Endoplasmic reticulum stress in beta cells


Beta cells are heavily engaged in the synthesis and secretion of insulin. They are therefore particularly sensitive to endoplasmic reticulum stress and the subsequent unfolded protein response . Severe or prolonged episodes of ER stress can lead to the death of beta cells, which can contribute to the development of both type I and type II diabetes.
ER stress in beta cells links obesity to type 2 diabetes and inflammation to type 1 diabetes.
ER stress in peripheral cells has also been linked to insulin resistance, a precursor to type 2 diabetes.

Activation of ER stress

ER stress can be activated by a variety of factors. In experimental conditions, excessive lipid and pro-inflammatory cytokines can activate ER stress in beta cells.
Causes such as defective protein processing and trafficking or inappropriate calcium regulation are likely in lipid-mediated ER stress. On the other hand, cytokines are likely to activate ER stress by decreasing the calcium pump Serca2b, leading to subsequent depletion in ER calcium stores.

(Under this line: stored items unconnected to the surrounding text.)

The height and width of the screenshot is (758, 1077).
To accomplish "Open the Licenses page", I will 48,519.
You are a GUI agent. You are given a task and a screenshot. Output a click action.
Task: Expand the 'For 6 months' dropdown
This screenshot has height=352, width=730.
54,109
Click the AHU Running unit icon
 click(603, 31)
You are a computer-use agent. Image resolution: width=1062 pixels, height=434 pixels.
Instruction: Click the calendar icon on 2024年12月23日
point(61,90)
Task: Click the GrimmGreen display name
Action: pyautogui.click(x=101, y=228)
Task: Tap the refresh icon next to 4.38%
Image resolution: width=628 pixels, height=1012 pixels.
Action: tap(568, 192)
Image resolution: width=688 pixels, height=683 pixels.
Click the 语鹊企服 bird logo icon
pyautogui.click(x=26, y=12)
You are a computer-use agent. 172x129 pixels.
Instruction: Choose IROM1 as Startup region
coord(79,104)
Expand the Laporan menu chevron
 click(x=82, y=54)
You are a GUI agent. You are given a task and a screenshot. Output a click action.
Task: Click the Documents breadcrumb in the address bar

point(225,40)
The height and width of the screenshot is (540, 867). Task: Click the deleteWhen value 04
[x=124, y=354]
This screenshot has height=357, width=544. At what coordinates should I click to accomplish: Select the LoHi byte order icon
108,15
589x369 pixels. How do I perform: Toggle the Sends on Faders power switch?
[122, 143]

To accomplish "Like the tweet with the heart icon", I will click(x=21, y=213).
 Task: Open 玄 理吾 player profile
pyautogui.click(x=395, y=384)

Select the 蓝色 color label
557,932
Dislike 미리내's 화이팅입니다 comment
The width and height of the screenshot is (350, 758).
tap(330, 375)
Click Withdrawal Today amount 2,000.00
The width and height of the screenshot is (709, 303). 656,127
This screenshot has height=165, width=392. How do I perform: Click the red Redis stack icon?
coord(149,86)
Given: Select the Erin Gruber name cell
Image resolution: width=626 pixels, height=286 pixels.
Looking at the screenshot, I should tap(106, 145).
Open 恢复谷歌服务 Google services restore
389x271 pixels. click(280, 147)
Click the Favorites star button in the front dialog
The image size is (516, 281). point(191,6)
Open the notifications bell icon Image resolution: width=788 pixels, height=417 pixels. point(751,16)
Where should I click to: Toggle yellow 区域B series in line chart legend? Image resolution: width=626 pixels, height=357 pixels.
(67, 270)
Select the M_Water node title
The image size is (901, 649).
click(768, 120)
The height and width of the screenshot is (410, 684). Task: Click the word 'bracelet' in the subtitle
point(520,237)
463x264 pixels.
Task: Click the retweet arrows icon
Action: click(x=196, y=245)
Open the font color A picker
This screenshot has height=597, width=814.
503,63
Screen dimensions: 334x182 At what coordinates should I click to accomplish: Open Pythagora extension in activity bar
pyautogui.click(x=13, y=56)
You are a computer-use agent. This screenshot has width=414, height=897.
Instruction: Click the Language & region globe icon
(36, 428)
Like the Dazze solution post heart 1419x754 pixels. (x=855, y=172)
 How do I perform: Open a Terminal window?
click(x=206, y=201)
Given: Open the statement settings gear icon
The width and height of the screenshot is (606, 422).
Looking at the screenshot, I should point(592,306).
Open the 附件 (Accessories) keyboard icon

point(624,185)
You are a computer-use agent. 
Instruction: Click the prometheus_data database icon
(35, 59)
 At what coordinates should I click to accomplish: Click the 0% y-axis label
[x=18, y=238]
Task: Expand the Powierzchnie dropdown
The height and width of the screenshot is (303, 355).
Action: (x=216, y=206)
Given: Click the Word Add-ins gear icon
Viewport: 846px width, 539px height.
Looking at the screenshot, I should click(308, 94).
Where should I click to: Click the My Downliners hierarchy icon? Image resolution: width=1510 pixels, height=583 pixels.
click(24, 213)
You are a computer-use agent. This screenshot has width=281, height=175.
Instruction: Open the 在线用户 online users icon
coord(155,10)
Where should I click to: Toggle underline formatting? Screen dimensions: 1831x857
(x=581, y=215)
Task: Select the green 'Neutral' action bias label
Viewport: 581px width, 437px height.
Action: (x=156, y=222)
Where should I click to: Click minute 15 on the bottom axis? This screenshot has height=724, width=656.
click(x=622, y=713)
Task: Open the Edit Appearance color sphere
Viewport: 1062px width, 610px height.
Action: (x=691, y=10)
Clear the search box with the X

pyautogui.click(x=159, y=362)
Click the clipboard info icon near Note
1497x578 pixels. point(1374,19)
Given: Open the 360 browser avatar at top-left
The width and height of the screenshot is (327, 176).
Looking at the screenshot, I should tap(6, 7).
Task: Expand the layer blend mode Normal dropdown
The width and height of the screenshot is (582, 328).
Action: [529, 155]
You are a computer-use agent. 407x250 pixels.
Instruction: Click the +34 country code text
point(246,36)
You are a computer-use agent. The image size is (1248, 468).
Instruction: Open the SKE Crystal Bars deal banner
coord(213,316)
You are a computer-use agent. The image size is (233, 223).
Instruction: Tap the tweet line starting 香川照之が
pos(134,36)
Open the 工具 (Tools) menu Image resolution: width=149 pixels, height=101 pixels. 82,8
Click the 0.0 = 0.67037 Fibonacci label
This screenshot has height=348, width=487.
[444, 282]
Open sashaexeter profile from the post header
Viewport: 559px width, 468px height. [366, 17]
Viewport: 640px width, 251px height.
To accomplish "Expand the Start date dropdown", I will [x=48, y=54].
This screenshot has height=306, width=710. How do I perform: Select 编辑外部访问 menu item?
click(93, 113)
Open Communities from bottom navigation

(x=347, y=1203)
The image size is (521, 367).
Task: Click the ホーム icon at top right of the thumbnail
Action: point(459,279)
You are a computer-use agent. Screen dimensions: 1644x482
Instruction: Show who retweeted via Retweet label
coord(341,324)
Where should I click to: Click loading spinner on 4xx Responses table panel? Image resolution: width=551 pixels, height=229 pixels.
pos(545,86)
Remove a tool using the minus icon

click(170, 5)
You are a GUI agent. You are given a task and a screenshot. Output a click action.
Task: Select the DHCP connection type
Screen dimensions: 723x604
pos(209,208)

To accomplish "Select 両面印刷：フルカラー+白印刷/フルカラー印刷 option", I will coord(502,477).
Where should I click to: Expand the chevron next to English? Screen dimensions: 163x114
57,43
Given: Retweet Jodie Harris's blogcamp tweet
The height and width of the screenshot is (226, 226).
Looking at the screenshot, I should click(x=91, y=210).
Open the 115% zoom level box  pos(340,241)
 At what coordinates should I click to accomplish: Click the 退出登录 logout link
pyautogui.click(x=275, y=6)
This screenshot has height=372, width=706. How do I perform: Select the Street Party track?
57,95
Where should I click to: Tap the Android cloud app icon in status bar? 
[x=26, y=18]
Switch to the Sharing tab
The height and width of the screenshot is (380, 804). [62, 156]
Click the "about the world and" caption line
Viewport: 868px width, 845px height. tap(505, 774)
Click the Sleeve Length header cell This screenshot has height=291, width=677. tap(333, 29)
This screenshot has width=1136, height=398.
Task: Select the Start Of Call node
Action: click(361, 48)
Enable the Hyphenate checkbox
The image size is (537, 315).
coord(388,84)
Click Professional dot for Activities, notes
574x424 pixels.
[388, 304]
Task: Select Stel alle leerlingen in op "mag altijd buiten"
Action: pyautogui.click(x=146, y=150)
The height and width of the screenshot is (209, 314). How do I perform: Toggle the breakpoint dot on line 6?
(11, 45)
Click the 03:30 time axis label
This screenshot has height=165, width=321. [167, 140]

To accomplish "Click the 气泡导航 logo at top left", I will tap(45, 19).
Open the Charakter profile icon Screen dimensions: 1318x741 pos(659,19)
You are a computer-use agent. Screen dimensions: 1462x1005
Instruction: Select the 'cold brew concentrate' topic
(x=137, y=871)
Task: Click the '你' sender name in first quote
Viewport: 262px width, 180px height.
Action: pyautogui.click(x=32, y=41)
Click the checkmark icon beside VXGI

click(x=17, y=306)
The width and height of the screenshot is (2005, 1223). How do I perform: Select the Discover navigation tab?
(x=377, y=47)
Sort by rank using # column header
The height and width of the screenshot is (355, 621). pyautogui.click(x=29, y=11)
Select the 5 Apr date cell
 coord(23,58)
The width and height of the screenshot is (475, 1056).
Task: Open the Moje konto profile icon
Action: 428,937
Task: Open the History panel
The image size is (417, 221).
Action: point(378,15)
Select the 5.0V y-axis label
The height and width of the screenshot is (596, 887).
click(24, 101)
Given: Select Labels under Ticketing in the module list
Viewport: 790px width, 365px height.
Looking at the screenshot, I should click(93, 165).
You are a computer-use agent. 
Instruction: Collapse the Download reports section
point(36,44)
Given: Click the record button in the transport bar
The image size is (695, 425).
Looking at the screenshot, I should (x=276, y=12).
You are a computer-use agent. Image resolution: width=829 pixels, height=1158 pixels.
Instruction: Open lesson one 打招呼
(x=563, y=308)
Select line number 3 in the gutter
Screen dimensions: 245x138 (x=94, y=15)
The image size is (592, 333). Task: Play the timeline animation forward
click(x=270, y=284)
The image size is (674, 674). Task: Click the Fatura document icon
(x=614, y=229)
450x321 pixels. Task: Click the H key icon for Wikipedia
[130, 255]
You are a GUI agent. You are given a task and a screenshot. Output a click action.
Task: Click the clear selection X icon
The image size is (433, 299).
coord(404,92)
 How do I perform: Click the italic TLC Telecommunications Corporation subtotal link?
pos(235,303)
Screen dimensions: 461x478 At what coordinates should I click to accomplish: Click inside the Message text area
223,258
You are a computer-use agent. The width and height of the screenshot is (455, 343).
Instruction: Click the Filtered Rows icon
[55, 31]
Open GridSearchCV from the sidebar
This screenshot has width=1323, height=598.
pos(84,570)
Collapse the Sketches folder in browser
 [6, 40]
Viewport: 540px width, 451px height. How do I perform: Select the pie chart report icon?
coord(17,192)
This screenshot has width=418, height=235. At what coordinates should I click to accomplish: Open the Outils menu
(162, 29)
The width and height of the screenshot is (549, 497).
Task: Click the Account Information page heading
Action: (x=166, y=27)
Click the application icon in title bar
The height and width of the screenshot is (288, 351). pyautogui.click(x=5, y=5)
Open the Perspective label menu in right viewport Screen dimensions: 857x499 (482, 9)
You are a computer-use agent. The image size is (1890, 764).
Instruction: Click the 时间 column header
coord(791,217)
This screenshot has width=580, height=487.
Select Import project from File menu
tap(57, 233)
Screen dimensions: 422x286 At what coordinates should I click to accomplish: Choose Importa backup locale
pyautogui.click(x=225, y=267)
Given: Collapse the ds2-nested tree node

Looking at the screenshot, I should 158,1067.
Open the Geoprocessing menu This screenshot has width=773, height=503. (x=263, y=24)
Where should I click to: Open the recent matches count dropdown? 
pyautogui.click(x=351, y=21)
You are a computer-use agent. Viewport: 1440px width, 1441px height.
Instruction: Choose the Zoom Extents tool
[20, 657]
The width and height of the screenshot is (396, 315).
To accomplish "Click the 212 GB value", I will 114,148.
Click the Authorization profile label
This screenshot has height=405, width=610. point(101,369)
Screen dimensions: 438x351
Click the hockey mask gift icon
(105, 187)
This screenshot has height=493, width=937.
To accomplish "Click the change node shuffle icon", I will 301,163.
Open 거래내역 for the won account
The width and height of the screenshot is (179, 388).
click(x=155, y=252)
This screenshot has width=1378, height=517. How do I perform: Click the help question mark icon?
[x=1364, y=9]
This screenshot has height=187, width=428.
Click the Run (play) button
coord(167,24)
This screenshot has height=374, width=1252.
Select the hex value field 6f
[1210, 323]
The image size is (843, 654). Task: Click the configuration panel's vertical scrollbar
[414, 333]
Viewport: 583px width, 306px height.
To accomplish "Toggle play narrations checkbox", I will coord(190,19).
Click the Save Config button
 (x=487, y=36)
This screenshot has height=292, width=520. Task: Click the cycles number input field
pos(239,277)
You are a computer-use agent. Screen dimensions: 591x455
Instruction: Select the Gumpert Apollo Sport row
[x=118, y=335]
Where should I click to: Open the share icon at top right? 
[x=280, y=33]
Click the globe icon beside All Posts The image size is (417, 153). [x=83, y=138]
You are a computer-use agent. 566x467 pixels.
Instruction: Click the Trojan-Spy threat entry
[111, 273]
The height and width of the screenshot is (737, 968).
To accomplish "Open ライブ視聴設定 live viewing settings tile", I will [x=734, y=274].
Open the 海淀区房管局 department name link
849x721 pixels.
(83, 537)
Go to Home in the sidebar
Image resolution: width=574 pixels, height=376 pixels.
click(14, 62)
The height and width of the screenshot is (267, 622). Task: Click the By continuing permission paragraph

ER stress and inflammation

All three of the pathways involved in the resolution of ER stress by the unfolded protein response are also related to inflammation. The two pathways are very connected and both have been shown to activate each other

Resolution of ER stress

Activation of ER stress by lipids results in a typical unfolded protein response to primarily restore ER function, whereas cytokine-activated ER stress leads to an atypical UPR that preferentially activate apoptosis in beta cells.
The UPR is activated when GRP78, a.k.a. BiP, a protein-folding chaperone, is recruited to assist in protein folding. In β-cells, insulin production is a major source of improperly folded protein. GRP78 is normally bound to the luminal domain of ATF6, IRE1, and PERK, which prevents them from initiating their respective pathways of the UPR. When GRP78 is recruited to assist in protein folding, unbound ATF6, IRE1 and PERK are able to initiate the UPR. The UPR is also activated by cytokines
ER stress activates apoptosis through C/EBP homologous protein

Measurement

ER stress can be measured using quantitative real-time RT-PCR to measure the rate at which XBP1 is cleaved by IRE1 when the UPR is activated. XBP1 mRNA cleavage leads to the translation of a transcription factor for genes that resolve ER stress. Measuring the rate at which XBP1 is cleaved gives a quantitative measure of ER stress in real time.